Over the last decades, the extraction and resolution of entities in documents have become a central task in large-scale text mining activities and have been the object of numerous research and development projects.
Entity extraction and resolution (linking, disambiguation) is the task of determining the identity of entities mentioned in a text against an existing knowledge base reflecting the available knowledge for the domain under consideration.
The task may comprise the recognition of generic named entities suitable in general purpose subjects, like person name, location, organisation name and so on, but also the resolution of specialized entities associated to scientific or technical domains such as chemistry, biology, astronomy, etc. Beyond the ongoing research and development works that are taking place, there is a need to deploy named entity services that can be used seamlessly within a variety of communities and in particular in the humanities, where digital methods are taking up swiftly.
*entity-fishing* addresses these needs and provides a generic service for entity extraction and disambiguation (NERD) against Wikipedia and Wikidata, supporting possible further adaptations for applications to specialist domains. This allows it to be independent of a particular framework and usage scenario for maximum reuse.
*entity-fishing* offers an efficient and compact design and a richer API that allows the processing of different input (raw or partially annotated texts, PDF, search query), different languages (English, Italian, French, German and Spanish) and different formats. Thanks to the integration of the GROBID library it natively supports PDF as source or destination.
*entity-fishing* employs supervised Machine Learning algorithms for both the recognition and the disambiguation.
Not only does the API target state-of-the-art performances in terms of accuracy, coverage (entity variety), speed and exploitation of the context, but the service is also completely decoupled from the implementation details, and thus independent of a particular platform, infrastructure and architecture, making it easier to integrate, to scale and to monitor.

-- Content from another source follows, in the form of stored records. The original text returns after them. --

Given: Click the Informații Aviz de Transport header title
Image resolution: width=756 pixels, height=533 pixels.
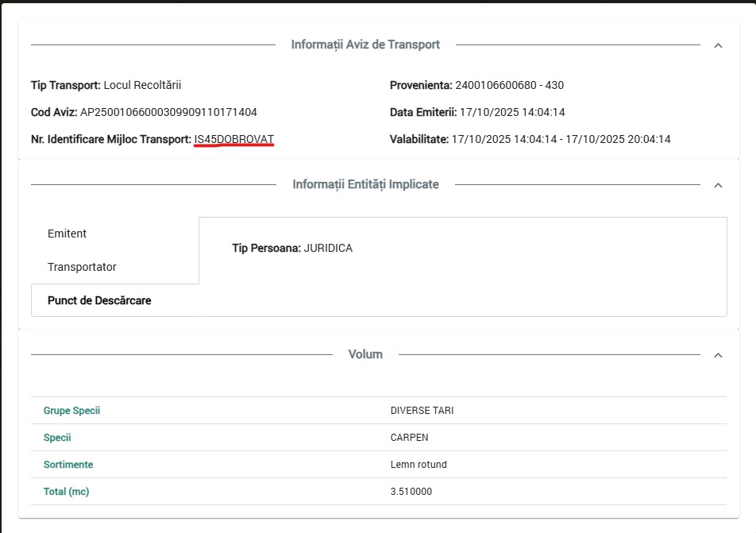Looking at the screenshot, I should coord(365,44).

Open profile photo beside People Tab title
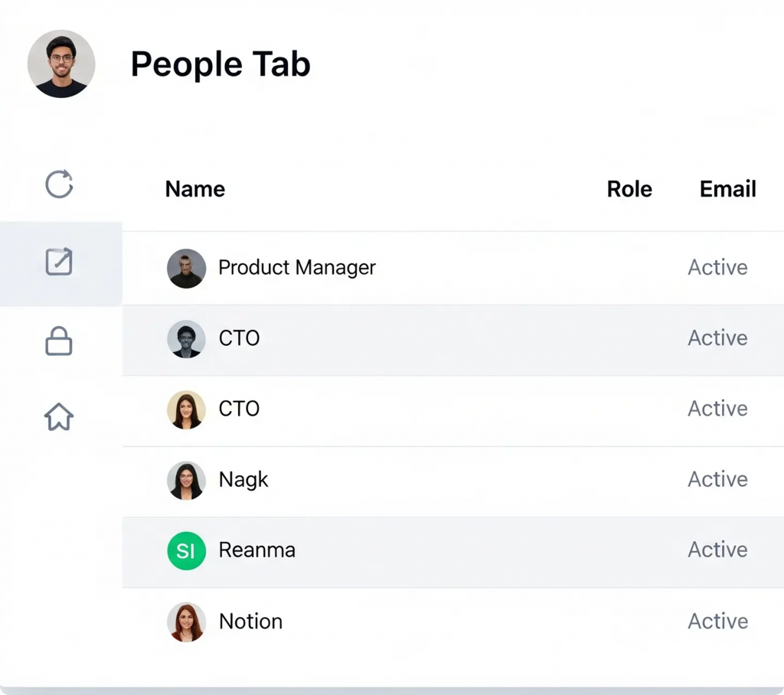(61, 64)
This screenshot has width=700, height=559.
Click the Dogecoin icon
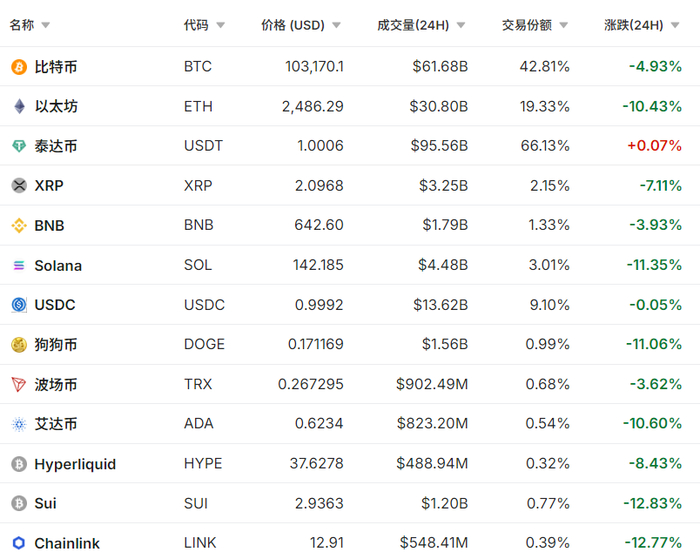point(19,345)
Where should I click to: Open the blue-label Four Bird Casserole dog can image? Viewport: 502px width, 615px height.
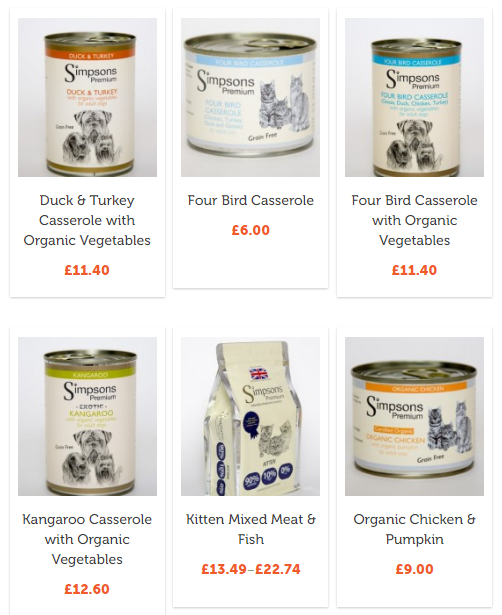(x=414, y=97)
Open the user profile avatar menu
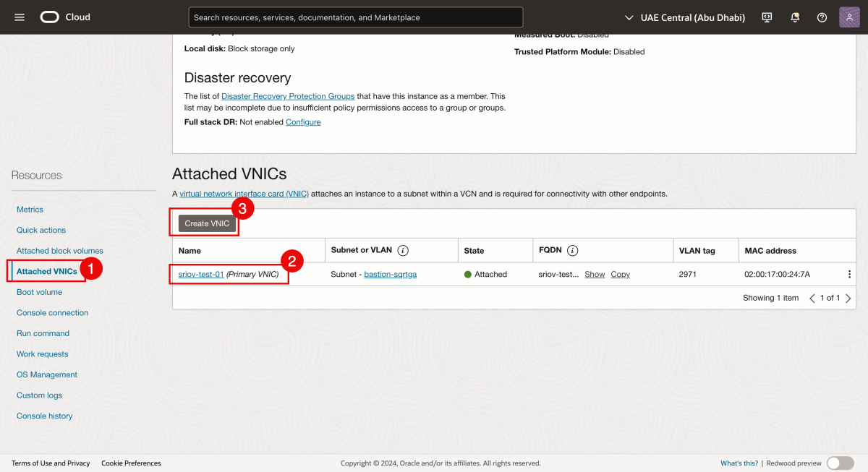The height and width of the screenshot is (472, 868). (x=849, y=17)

*entity-fishing* is currently available in the DARIAH infrastructure, deployed at HUMA-NUM, the French organisation providing large infrastructure for researchers in the Social Sciences and Digital Humanities.
This application was initially developed by Inria in the context of the EU FP7 project CENDARI and, within the scope of the European project H2020 HIRMEOS it has been released and deployed as a service within the DARIAH research infrastructure.
HIRMEOS is a 30-month project focuses on the monograph as a significant mode of scholarly communication in the SSH and tackles the main obstacles to the full integration of five large-scale platforms supporting open access content: OpenEdition Books, OAPEN Library, EKT Open Book Press, Ubiquity Press and Göttingen University Press.
As part of our contribution we present *entity-fishing* and we discuss the use cases implemented by the partners within the project HIRMEOS like enhanced semantic search, PDF on-the-fly annotations or time-lines visualisation.
These use cases are applicable not only to other publishing platforms in SSH but potentially to any open access publication repository.